The idea of LAS began to form only when Halawi bonded with other parents of children with autism. There was a unanimous agreement that more awareness needed to be raised concerning autism.
Thus, the NGO came to action in 1999 with three objectives in mind: to provide parents of children with autism with moral support; to give children with autism the best possible services; and to raise awareness about autism.
“We would hand out fliers to pediatricians and doctors,” says Halawi. “We orchestrated many awareness sessions and many of the attendees had never heard of autism before.”
In 2000, the NGO opened a school-integration program at Lycee Abdel Kader before moving to College du Sacré Coeur in Gémayzeh, where they are currently based.
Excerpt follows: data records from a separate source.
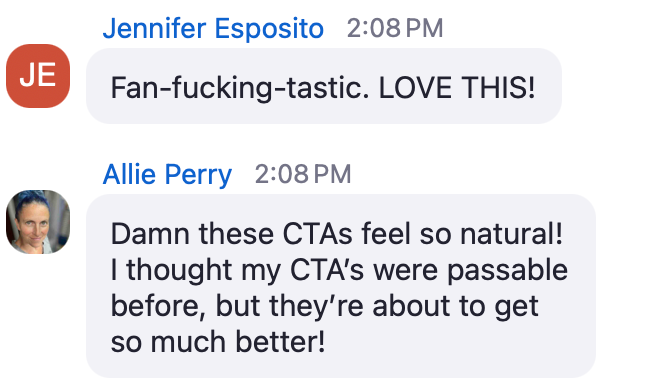This screenshot has height=389, width=656.
Task: Click the Jennifer Esposito sender name
Action: pyautogui.click(x=213, y=28)
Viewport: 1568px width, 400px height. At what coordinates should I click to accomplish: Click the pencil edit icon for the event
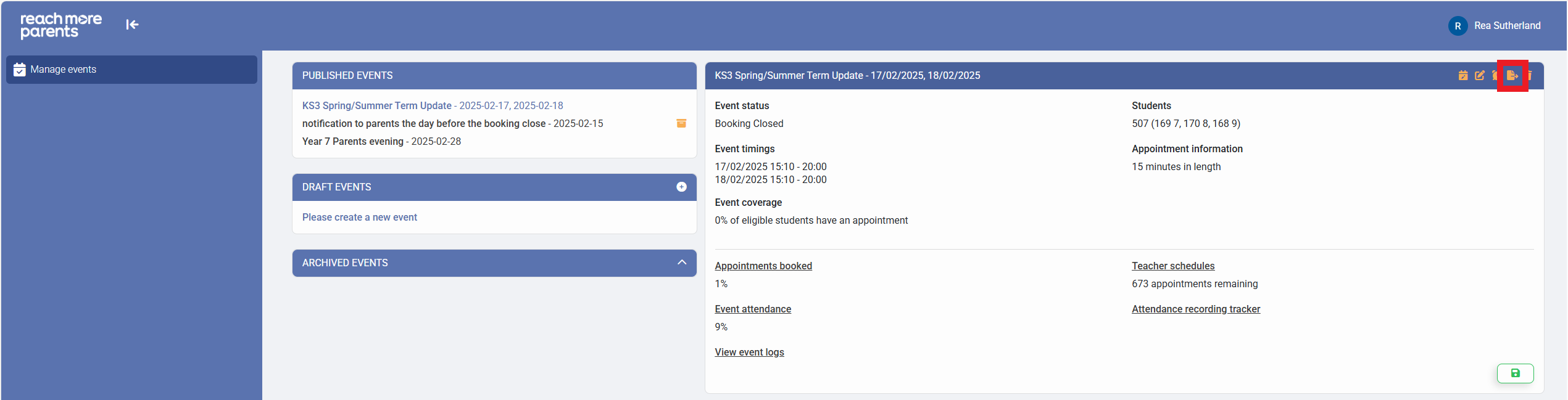pyautogui.click(x=1480, y=75)
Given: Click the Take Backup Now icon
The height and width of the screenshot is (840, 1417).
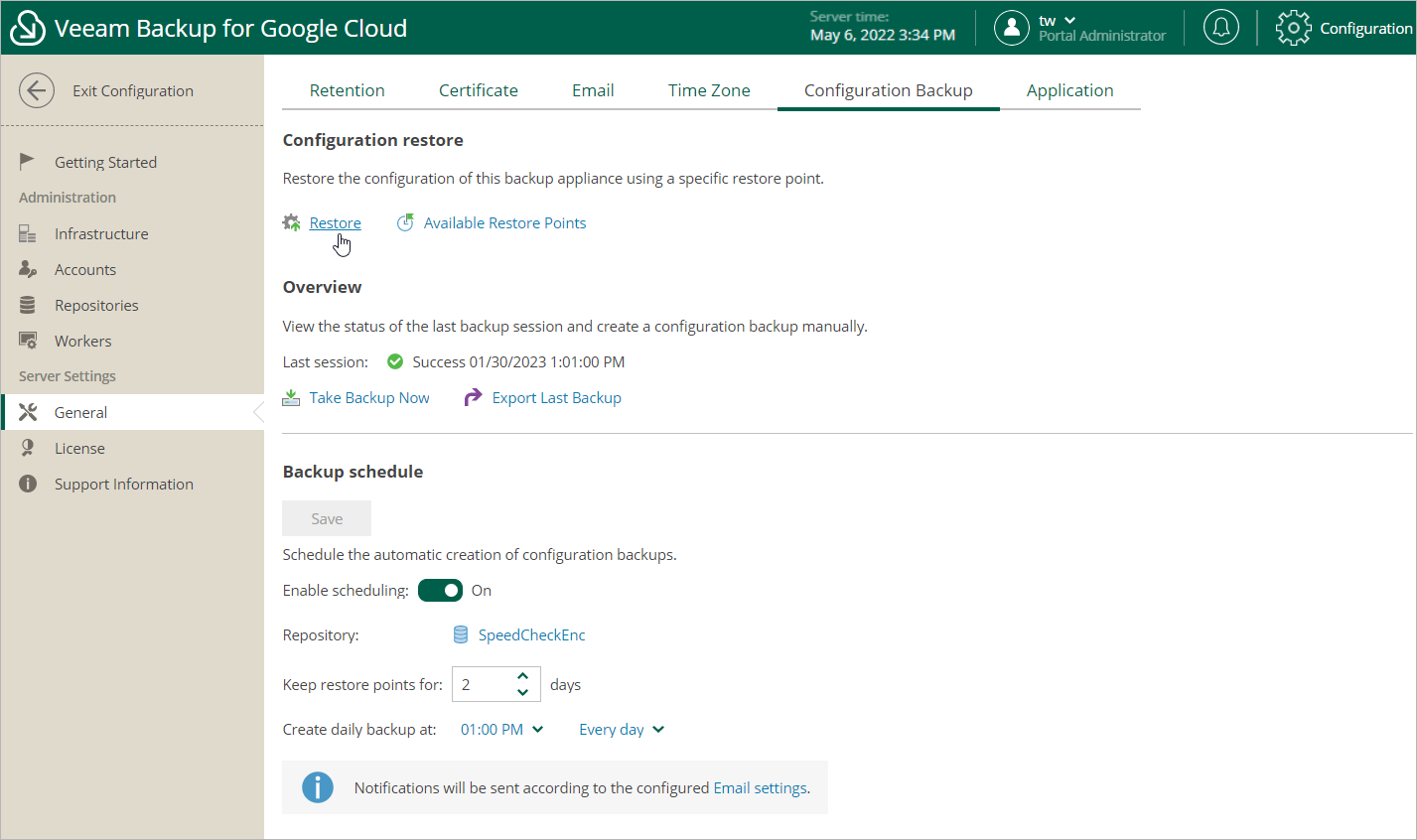Looking at the screenshot, I should [x=291, y=398].
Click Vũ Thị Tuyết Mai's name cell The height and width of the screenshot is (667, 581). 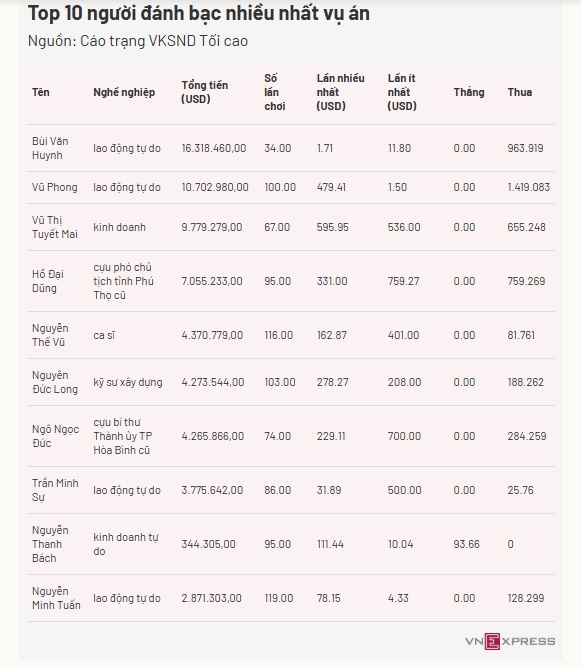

They also run an English-based school integration program at Doha school in Tayyouneh and a vocational center for teenagers and adults in Baabda.
All in all, the NGO has 96 students and 86 employees of whom most are specialized teachers.
“Children aged 13 and above are eligible to go to the vocational center where they can benefit from a wide array of classes ranging from manual vocation, such as cooking, to analytical domains, such as mathematics,” Halawi said.
A volunteer herself, Halawi dedicated her full time to being the president of LAS.
“I chose this path,” she said. “At LAS, we consider all children with autism our responsibility, and we try to take in as many children as we can.”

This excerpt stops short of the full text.